* Saved data entries *
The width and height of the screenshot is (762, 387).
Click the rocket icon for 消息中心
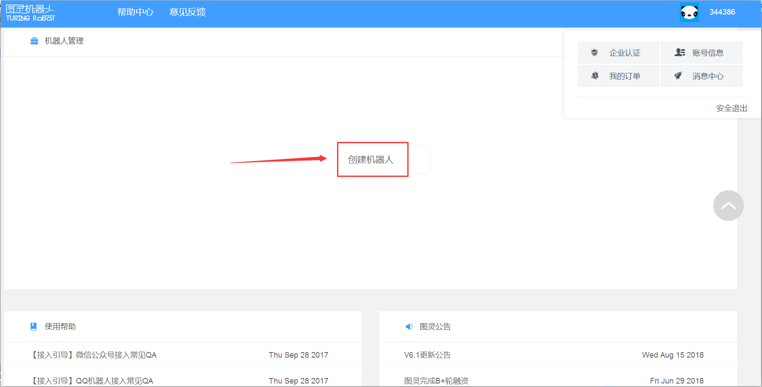[678, 76]
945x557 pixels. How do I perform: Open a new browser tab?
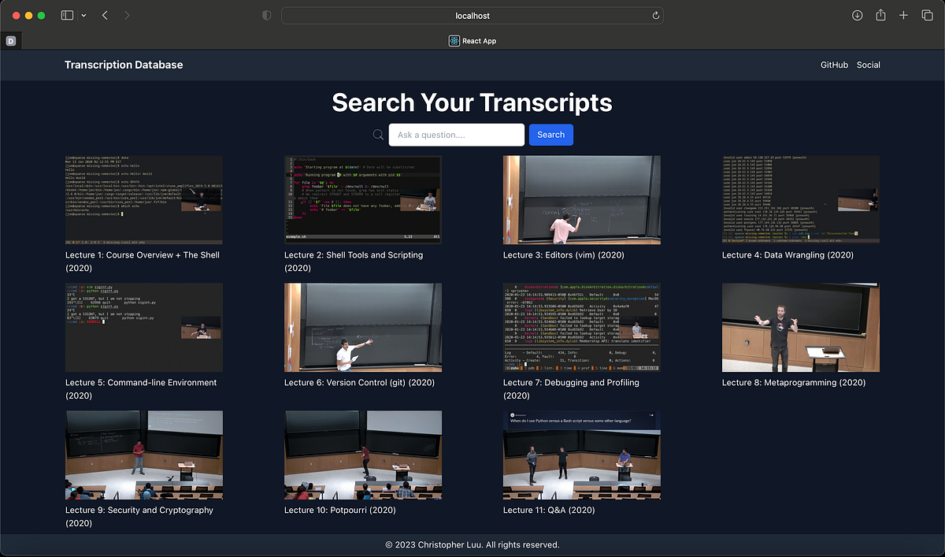pos(903,15)
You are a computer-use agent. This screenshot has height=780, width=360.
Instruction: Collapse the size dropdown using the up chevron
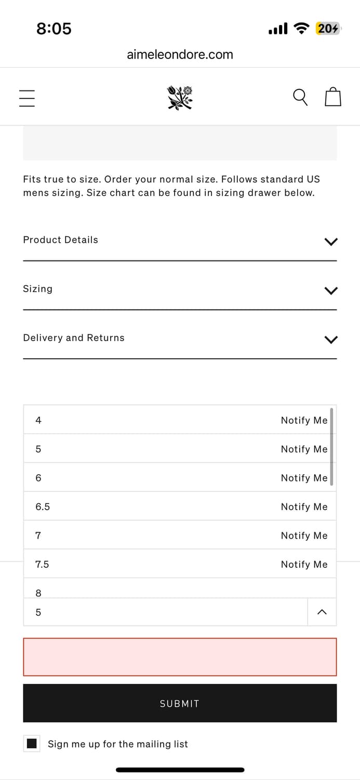pyautogui.click(x=322, y=612)
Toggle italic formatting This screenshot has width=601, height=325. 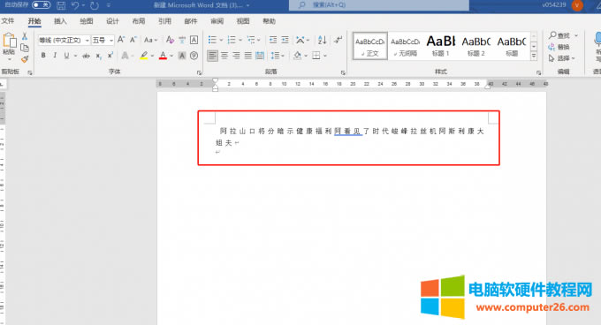click(x=55, y=56)

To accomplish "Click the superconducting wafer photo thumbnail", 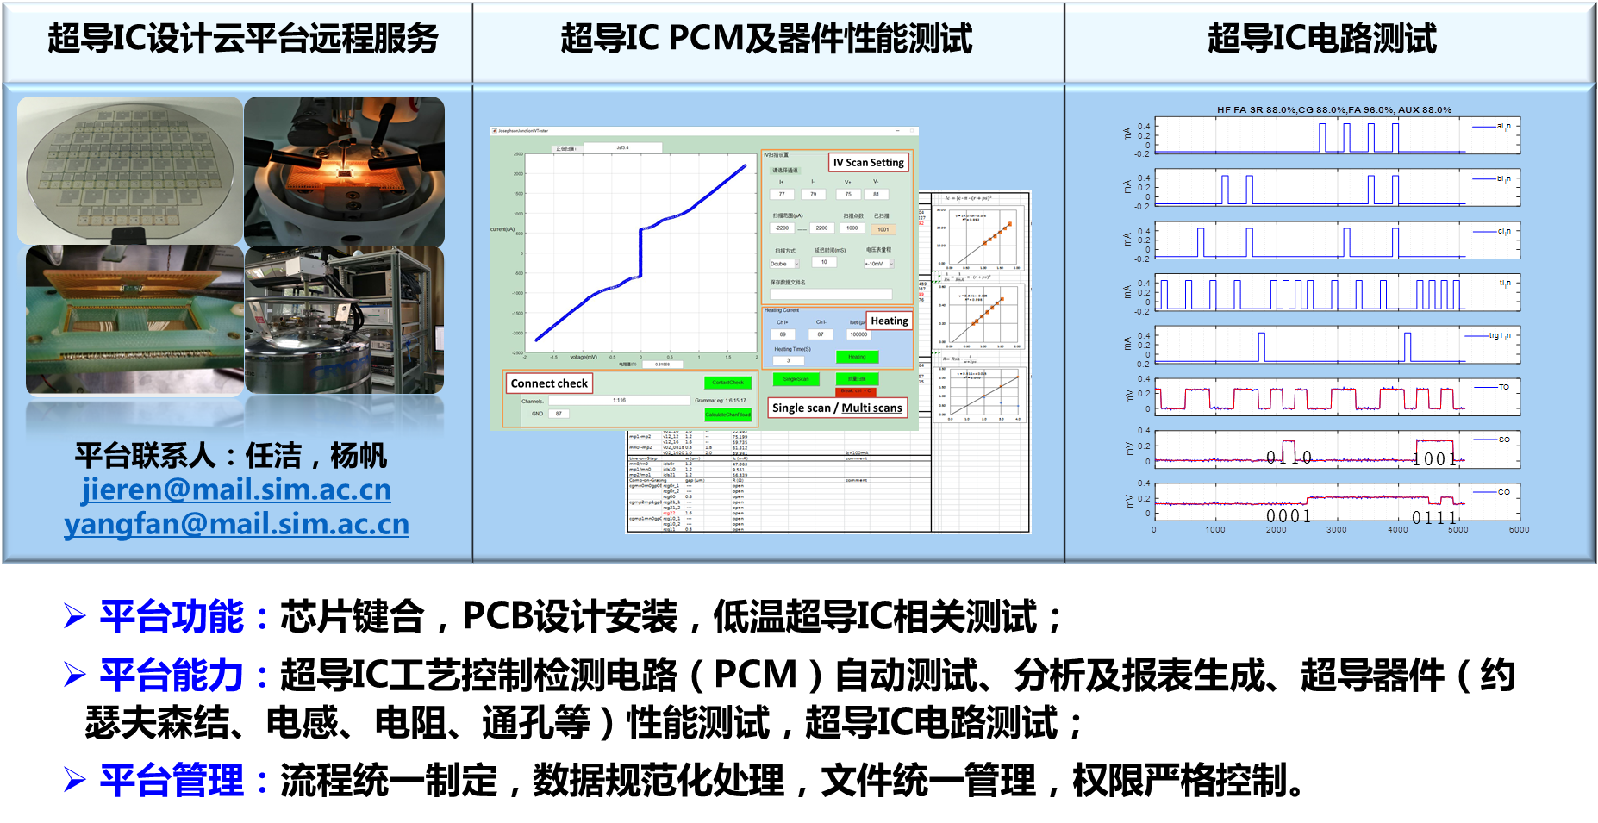I will tap(130, 170).
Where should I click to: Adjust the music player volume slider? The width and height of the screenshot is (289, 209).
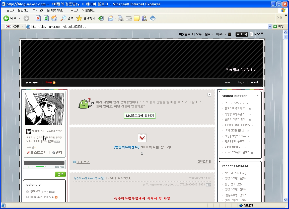(44, 167)
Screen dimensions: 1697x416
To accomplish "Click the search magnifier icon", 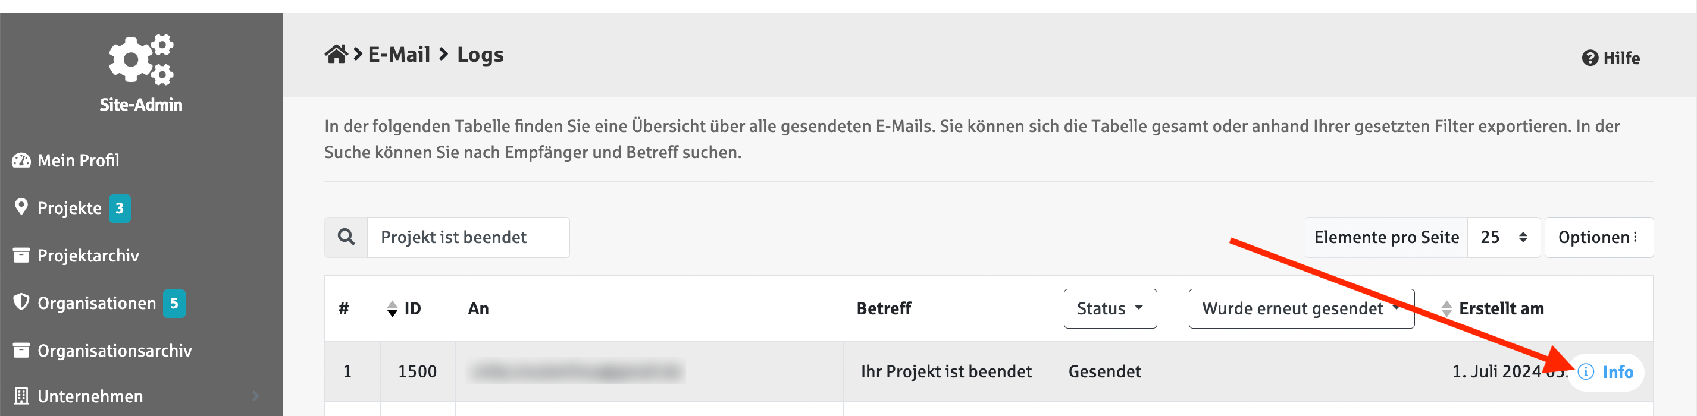I will click(x=346, y=238).
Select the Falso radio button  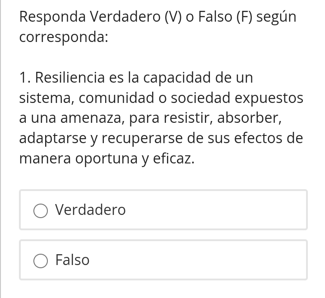click(x=41, y=261)
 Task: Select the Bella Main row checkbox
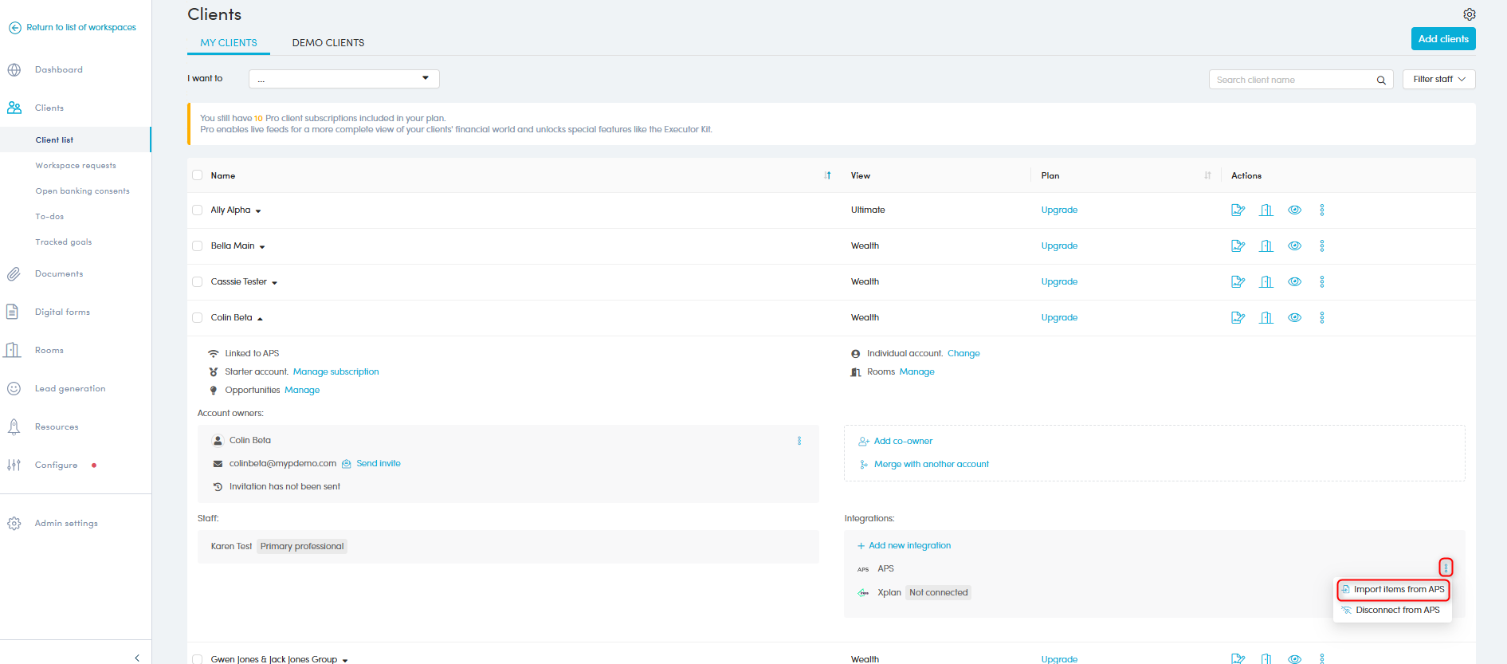click(x=197, y=246)
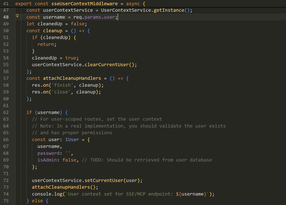Click the 'finish' event string
Image resolution: width=286 pixels, height=205 pixels.
pyautogui.click(x=63, y=85)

* Work order *
An exact copy is required of the lines from the start of the records above through the line with "You are a computer-use", and only those, without any pictures.

* Reply *
The width and height of the screenshot is (762, 387).
Click the rocket icon for 消息中心
[678, 76]
945x557 pixels. How do I perform: Open a new browser tab?
pos(903,15)
You are a computer-use agent. This screenshot has height=780, width=360.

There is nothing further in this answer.